* **Work request**:
Look through the records below and copy each line that includes the word "height".

* **Records for the exercise**:
Segment Open
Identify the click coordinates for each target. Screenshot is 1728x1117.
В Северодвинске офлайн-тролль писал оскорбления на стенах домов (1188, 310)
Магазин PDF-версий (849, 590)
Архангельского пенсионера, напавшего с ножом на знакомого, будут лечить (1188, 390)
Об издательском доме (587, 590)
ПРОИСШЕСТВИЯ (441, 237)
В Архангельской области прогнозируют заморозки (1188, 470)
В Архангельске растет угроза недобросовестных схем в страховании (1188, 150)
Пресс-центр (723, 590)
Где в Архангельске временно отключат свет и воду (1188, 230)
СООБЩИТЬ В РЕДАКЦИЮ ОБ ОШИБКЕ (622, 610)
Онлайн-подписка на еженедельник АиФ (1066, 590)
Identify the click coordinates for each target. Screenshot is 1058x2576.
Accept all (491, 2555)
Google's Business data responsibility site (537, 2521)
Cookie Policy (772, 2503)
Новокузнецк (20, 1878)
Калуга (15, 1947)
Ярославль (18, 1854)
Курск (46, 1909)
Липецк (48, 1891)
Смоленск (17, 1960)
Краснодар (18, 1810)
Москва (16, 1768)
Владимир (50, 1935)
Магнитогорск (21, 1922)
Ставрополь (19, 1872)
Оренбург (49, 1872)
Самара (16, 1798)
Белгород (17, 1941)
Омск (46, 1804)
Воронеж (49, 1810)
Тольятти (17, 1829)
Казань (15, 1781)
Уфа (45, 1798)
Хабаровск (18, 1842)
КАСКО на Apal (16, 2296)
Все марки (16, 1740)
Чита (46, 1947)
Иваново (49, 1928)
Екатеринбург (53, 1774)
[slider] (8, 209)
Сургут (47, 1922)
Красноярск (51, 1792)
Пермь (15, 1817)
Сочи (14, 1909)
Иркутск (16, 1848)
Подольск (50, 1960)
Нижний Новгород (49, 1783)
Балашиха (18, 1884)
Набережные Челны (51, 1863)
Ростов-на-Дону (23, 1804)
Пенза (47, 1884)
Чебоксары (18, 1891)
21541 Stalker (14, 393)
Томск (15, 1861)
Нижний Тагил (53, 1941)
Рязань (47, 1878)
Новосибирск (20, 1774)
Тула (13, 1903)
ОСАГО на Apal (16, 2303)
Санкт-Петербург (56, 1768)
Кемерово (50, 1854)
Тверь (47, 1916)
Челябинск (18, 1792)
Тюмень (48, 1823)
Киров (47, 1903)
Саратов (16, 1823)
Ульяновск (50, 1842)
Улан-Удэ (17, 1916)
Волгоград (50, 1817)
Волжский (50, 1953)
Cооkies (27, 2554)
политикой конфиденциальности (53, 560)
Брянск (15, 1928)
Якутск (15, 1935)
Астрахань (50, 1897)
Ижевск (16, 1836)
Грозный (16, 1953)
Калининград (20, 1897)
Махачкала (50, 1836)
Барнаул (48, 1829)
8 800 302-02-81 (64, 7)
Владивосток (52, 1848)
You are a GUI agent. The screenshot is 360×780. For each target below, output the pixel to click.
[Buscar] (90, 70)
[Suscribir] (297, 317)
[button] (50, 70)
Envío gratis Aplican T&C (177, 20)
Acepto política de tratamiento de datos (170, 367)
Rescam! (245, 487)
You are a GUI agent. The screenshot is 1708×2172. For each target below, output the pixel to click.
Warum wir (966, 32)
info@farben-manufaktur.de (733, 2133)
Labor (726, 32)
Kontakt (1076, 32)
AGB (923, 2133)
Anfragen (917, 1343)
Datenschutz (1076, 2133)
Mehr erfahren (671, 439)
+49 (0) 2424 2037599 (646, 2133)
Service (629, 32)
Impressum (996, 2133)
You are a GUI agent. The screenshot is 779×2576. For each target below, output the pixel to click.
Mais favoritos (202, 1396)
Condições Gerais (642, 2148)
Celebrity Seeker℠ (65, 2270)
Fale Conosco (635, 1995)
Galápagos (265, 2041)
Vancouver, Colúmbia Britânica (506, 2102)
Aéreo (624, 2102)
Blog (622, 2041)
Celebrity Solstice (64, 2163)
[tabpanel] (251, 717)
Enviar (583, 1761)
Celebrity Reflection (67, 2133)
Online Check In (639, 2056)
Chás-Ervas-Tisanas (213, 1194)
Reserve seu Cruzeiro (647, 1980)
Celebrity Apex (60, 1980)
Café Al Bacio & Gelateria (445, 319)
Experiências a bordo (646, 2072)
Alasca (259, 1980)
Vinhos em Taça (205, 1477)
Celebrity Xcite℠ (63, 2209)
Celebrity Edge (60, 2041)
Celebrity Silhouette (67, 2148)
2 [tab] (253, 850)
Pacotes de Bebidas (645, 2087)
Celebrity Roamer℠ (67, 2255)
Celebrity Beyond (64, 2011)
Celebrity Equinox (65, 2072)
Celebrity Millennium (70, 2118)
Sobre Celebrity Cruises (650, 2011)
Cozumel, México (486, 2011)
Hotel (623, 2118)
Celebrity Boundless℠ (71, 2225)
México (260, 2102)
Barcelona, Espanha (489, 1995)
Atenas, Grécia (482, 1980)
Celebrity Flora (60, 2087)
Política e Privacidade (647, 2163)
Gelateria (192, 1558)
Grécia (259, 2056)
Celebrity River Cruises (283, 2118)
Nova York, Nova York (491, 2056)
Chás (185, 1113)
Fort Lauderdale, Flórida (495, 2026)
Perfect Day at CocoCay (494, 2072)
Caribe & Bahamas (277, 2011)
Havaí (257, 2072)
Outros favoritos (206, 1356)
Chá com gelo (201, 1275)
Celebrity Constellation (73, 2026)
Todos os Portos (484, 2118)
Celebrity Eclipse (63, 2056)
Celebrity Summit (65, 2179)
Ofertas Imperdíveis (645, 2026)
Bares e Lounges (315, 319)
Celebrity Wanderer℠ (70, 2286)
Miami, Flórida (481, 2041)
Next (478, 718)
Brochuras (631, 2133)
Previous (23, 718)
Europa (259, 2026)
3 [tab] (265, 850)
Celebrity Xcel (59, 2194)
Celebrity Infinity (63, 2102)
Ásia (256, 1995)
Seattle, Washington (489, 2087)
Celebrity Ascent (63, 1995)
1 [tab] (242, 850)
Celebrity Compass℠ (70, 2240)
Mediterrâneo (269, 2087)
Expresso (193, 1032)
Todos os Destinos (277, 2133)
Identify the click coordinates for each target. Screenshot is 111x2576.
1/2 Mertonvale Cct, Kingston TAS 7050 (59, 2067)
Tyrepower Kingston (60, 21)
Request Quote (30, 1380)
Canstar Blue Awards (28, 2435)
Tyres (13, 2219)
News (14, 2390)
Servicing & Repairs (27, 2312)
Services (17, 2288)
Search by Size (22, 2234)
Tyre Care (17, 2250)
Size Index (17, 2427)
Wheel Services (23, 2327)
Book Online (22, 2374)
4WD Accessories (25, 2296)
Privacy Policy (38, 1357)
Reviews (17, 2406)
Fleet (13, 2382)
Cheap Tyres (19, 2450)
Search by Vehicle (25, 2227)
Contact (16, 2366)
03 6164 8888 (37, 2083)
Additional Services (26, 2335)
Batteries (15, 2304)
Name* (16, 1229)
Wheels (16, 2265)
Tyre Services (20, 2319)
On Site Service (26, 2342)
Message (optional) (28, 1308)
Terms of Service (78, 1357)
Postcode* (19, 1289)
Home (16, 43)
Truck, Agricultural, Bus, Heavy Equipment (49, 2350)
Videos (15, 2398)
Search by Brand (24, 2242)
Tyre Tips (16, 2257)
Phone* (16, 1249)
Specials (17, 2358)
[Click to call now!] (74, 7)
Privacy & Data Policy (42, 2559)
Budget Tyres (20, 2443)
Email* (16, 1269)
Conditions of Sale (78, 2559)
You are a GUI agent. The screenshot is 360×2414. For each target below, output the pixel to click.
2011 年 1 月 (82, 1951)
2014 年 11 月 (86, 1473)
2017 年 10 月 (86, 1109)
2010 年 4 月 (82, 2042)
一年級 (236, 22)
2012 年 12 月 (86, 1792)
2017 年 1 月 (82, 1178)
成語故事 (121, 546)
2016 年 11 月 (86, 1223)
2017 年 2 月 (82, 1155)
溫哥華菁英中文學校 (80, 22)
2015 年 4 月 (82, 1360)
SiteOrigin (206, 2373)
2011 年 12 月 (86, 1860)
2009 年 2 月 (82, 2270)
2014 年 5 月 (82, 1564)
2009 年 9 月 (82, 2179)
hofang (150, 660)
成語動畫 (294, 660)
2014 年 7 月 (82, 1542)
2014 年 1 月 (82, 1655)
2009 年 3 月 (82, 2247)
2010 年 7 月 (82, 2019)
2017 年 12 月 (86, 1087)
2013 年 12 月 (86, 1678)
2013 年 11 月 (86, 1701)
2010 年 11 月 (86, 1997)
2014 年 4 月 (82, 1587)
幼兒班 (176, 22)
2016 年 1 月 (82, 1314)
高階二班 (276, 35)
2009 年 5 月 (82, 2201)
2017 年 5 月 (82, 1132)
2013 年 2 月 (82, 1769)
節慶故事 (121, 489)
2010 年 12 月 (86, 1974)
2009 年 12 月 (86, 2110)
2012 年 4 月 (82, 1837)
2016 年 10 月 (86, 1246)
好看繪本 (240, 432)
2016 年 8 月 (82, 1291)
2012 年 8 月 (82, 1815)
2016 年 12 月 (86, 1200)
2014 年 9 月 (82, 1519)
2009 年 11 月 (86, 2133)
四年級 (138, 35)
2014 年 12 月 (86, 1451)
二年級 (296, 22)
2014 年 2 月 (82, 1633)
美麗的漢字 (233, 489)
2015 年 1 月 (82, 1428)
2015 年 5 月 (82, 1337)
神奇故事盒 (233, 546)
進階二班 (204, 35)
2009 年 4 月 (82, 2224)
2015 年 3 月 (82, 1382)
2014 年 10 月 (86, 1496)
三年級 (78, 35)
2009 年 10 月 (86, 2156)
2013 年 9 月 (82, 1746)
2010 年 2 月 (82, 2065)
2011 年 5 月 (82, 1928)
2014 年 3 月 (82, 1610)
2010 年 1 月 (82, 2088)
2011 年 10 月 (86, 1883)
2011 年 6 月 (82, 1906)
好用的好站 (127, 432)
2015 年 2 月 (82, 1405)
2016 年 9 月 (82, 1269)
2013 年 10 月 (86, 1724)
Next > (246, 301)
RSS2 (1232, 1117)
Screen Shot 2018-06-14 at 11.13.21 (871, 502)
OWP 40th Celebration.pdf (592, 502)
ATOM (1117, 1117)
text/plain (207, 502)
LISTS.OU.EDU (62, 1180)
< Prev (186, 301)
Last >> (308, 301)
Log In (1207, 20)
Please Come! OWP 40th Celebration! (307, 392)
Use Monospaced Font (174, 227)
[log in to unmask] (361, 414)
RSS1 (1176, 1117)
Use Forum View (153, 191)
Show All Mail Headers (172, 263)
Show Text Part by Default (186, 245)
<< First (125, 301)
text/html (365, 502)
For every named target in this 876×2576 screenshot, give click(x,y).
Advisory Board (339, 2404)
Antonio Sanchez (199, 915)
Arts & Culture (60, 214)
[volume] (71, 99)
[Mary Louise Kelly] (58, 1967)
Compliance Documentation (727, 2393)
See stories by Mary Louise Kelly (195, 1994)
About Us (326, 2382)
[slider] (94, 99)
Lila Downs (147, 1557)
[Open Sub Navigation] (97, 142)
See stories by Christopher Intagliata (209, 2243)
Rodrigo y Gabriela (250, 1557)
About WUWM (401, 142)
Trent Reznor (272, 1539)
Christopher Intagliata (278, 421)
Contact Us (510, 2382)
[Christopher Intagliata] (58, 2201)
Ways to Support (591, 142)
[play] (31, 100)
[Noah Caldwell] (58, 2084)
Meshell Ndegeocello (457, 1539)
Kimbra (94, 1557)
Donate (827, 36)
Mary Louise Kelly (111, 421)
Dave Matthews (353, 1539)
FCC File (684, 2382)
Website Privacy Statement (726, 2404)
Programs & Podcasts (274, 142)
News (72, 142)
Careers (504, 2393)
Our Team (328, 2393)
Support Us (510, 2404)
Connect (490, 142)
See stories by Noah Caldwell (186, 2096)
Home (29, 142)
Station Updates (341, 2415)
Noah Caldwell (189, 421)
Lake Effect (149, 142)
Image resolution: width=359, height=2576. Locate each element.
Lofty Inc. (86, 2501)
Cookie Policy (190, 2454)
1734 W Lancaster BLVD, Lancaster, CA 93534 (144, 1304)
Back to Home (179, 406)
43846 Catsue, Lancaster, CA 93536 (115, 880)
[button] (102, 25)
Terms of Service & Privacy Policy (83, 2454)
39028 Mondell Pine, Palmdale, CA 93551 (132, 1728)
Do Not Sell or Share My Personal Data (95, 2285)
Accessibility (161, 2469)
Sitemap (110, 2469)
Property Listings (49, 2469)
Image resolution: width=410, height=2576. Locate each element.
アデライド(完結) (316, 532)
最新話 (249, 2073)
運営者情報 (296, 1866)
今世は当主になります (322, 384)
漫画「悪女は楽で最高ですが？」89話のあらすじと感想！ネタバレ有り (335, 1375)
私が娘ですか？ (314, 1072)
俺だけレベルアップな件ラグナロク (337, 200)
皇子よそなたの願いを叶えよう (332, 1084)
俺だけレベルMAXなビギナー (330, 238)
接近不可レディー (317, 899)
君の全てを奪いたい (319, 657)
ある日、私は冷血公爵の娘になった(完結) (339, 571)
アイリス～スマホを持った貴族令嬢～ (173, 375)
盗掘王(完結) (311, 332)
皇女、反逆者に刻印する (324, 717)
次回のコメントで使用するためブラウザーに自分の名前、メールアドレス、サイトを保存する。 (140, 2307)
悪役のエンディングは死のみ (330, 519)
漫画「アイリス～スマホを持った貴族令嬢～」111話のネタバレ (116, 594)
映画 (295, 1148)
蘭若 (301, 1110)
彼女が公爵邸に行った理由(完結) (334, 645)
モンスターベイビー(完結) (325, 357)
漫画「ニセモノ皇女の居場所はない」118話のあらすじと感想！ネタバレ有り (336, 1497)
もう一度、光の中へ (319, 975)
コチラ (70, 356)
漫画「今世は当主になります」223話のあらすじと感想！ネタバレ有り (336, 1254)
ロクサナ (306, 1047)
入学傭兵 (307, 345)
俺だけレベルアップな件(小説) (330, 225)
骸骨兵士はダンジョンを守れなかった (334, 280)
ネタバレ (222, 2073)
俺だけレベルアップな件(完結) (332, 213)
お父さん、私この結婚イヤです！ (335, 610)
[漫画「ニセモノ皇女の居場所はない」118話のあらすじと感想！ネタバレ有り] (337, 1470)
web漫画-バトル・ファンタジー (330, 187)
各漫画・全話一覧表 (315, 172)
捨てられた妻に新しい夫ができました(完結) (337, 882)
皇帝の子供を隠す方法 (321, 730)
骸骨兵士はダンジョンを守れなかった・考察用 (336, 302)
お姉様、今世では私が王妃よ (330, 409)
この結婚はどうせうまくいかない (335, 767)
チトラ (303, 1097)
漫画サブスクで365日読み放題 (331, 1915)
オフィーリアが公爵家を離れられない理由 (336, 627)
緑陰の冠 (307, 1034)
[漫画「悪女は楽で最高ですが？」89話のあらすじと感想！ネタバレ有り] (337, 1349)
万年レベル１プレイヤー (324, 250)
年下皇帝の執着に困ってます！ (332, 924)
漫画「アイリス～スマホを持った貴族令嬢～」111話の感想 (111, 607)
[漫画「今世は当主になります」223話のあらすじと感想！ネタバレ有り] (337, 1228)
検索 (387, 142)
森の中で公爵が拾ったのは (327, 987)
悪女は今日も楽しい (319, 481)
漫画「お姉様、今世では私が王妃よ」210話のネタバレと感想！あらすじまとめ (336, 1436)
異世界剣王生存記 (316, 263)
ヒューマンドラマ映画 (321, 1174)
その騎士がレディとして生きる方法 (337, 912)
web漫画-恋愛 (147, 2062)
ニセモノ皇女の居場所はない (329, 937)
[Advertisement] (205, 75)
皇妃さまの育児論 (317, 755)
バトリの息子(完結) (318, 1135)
Segment Closed
* **Answer for this exercise**:
Image resolution: width=359, height=2576. Locate each element.
Image resolution: width=410, height=2576. Locate each element.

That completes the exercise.